> [Description of the task]:
Filter the entries for the string "height". Copy each line that has it.

> [Listed entries]:
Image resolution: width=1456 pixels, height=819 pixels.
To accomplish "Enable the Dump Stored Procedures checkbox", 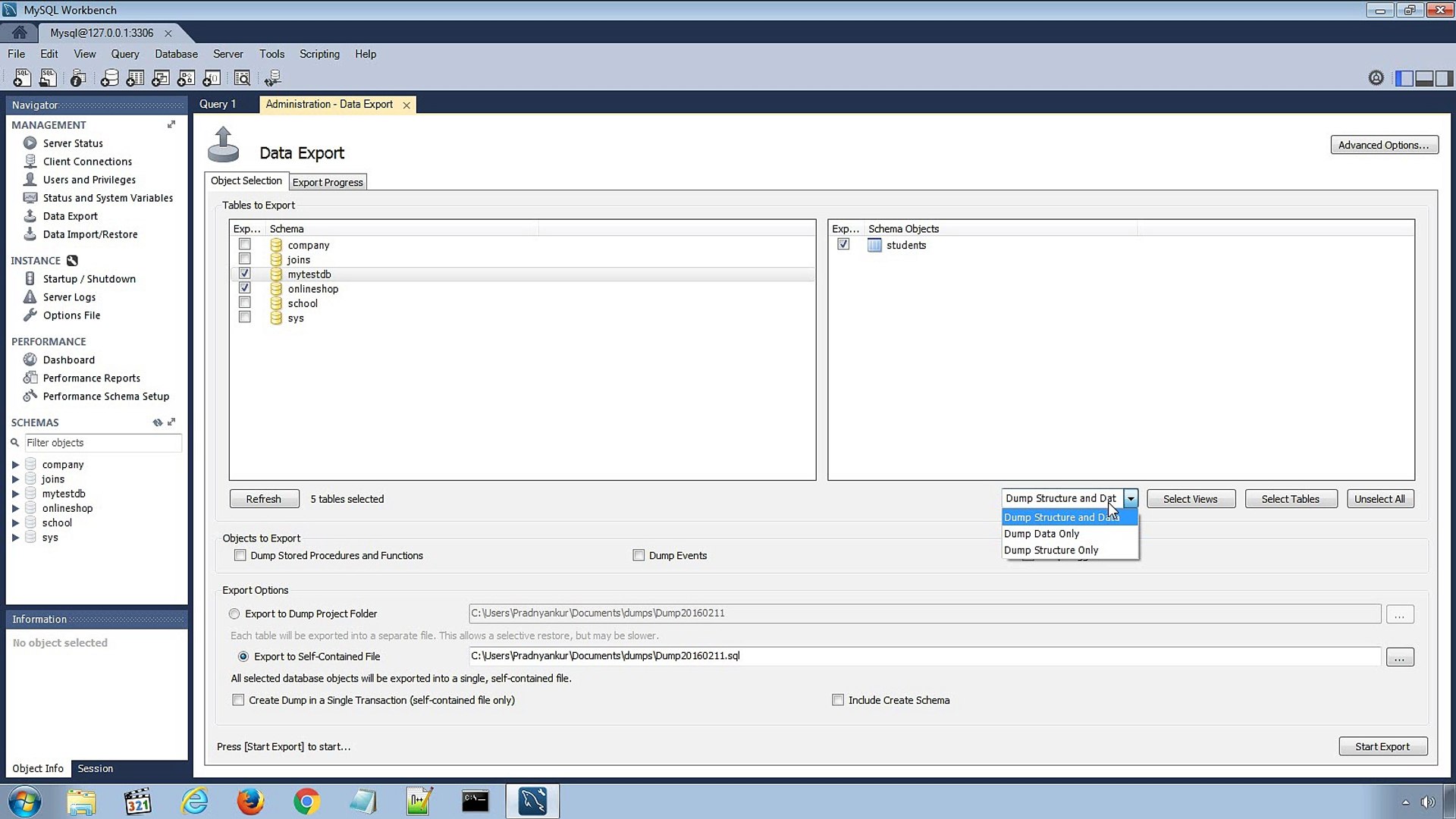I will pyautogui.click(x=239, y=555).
* * *
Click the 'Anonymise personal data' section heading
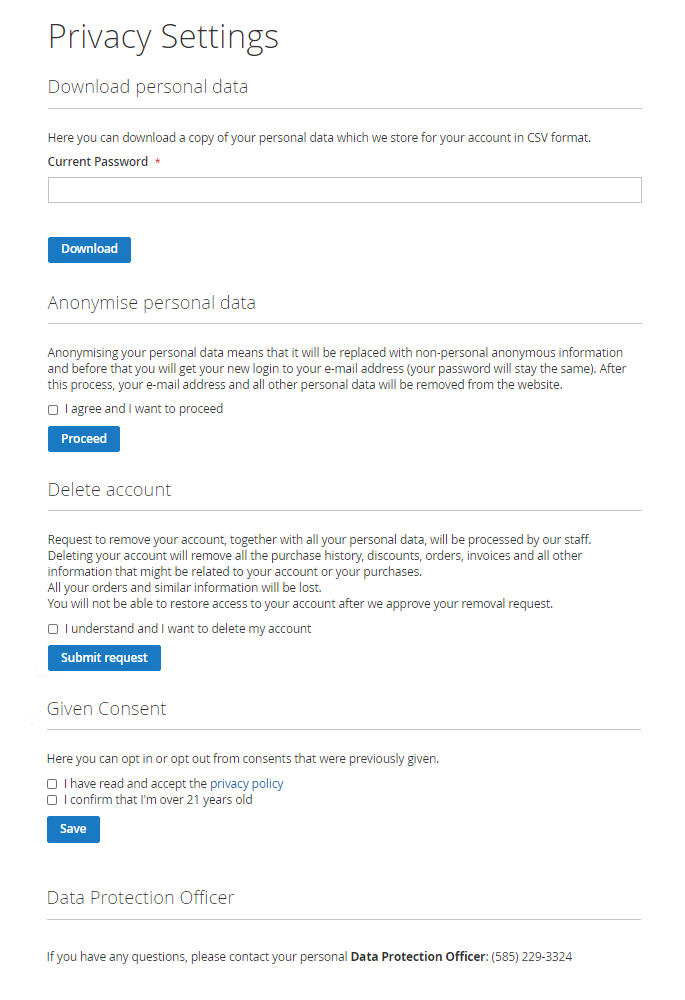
==
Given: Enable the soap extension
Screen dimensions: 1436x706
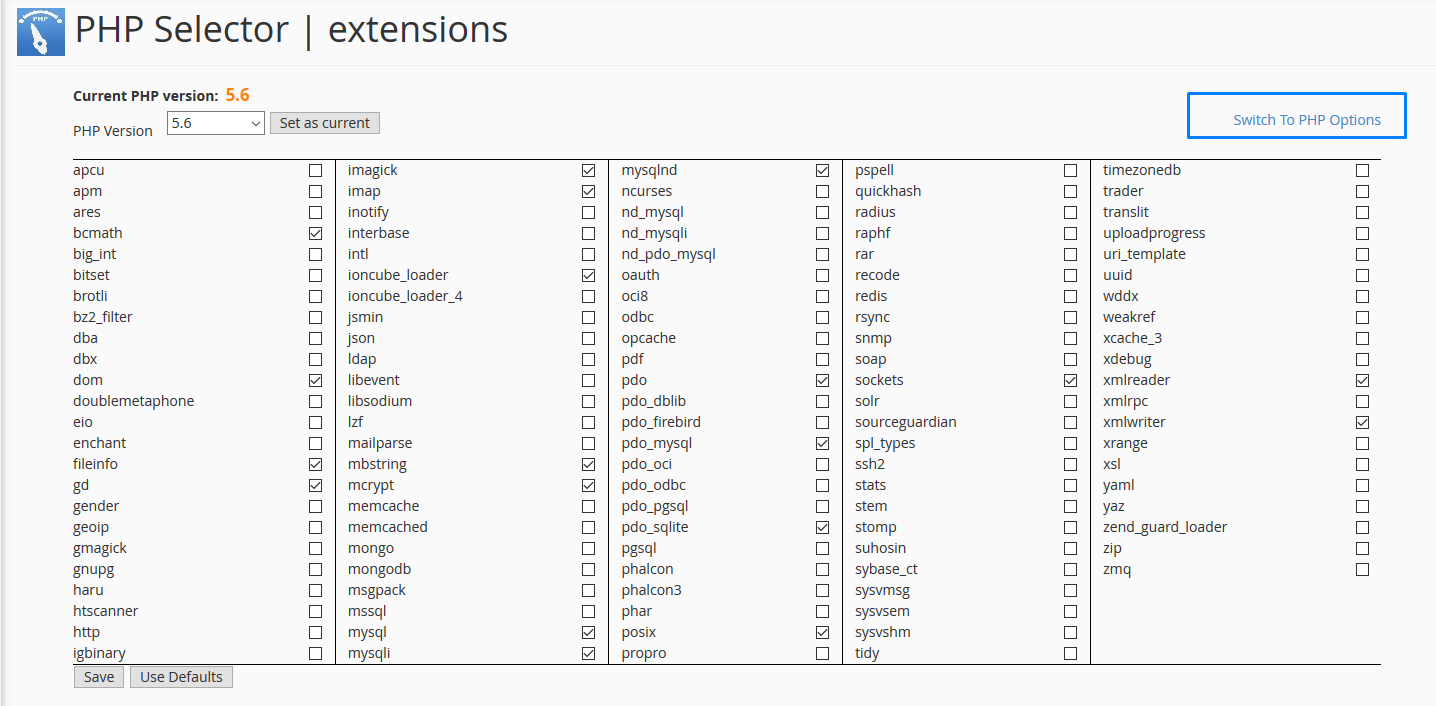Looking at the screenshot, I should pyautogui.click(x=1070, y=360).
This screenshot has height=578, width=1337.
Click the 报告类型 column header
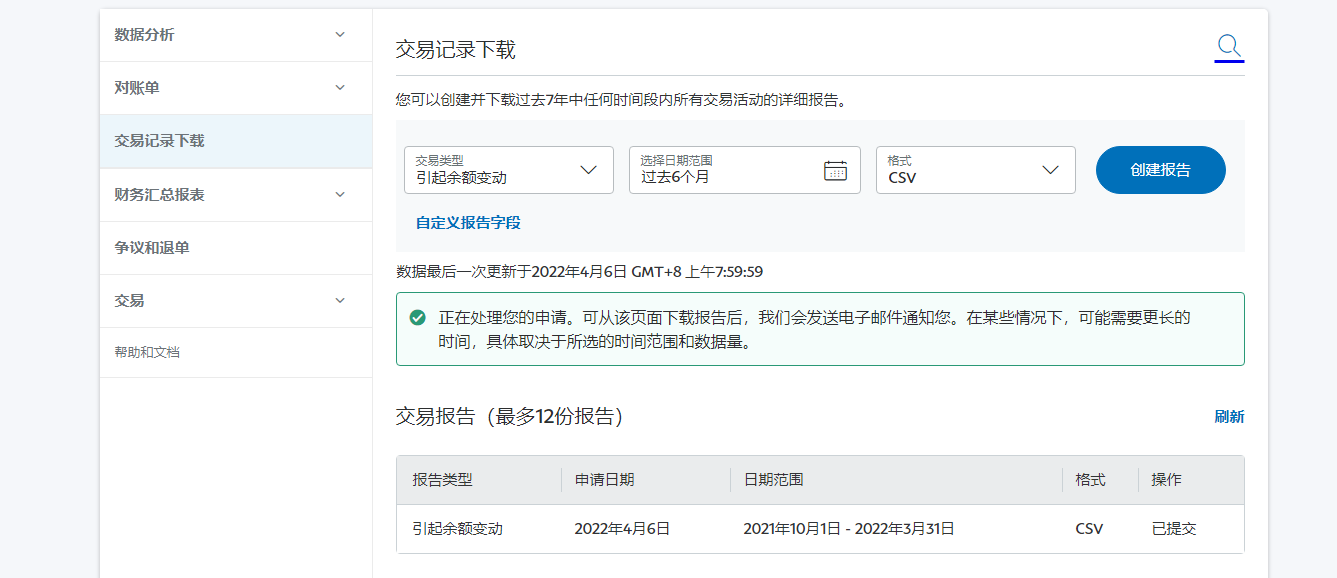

> [Exercise result]:
Image resolution: width=1456 pixels, height=819 pixels.
This screenshot has height=578, width=1337.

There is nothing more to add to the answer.